**About this task**
Transcribe the data below verbatim from the line with "Verejná vyhláška z" to the line with "Vyhlásenie o cookies". Include both of those lines.

**Input data**

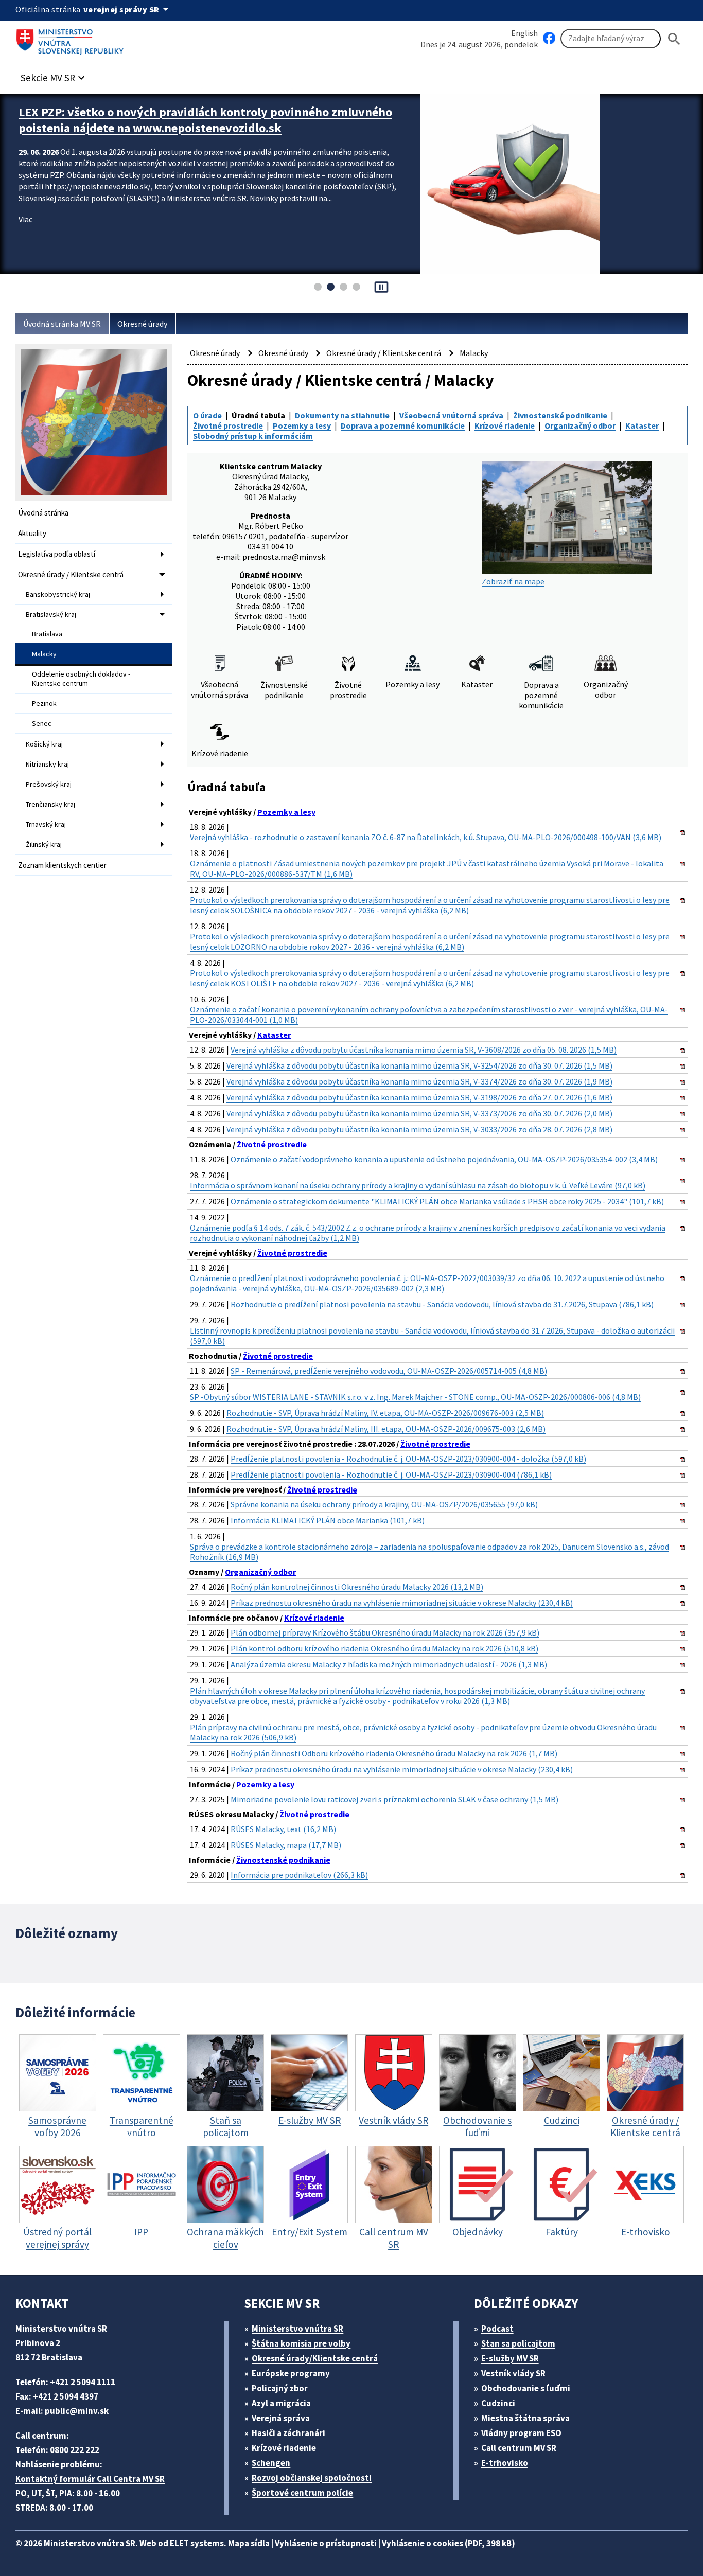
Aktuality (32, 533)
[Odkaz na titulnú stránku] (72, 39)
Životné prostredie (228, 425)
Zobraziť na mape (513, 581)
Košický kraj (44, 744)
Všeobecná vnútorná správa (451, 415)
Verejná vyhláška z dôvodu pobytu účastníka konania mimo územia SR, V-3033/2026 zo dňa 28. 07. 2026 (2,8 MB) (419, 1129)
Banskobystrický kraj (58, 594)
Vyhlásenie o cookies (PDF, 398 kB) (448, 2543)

--

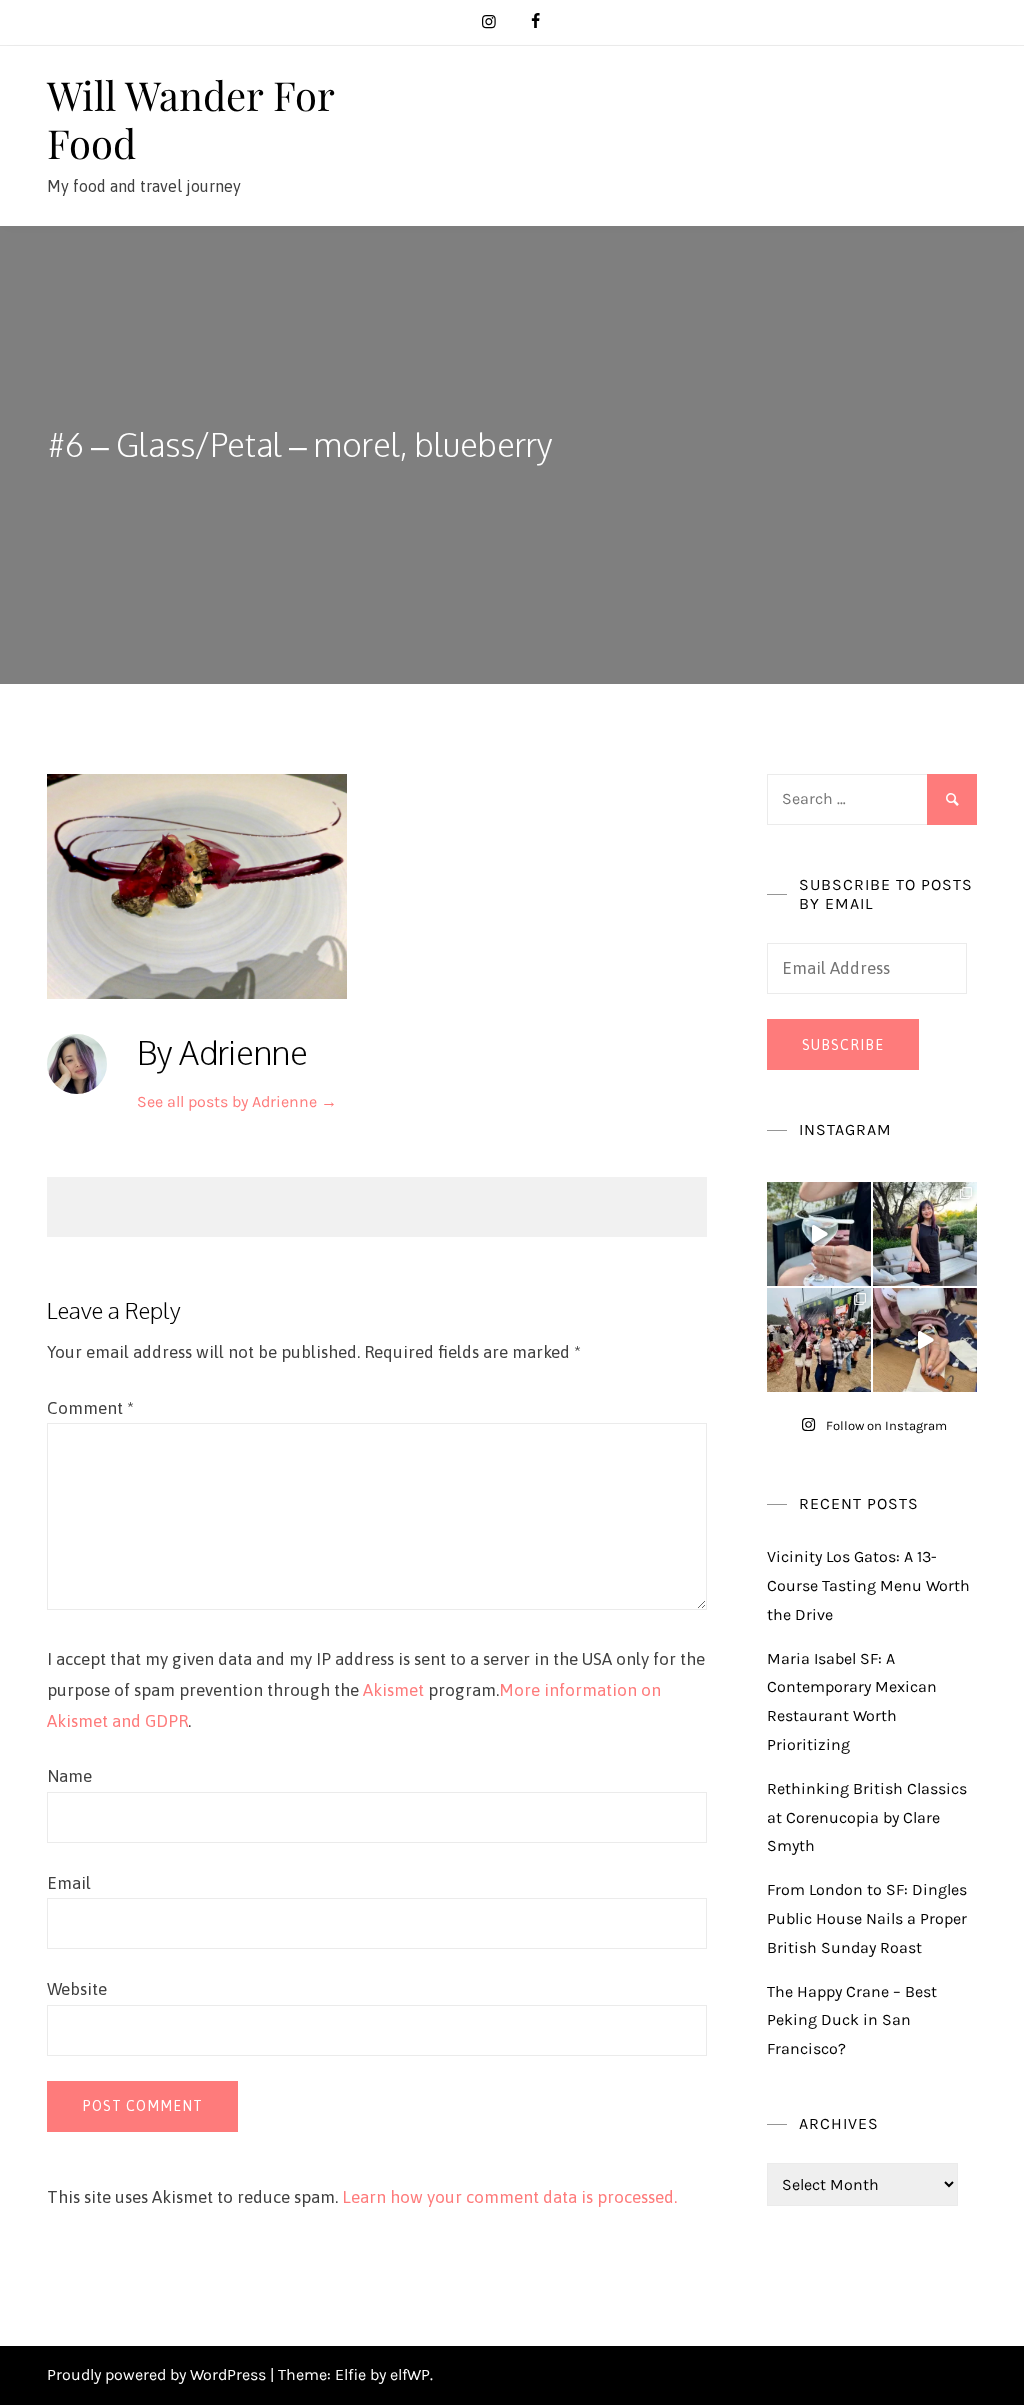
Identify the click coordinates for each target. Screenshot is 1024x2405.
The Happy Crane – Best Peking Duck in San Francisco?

**Written reply**
Verejná vyhláška z dôvodu pobytu účastníka konania mimo územia SR, V-3033/2026 zo dňa 28. 07. 2026 (2,8 MB) (419, 1129)
Banskobystrický kraj (58, 594)
Vyhlásenie o cookies (PDF, 398 kB) (448, 2543)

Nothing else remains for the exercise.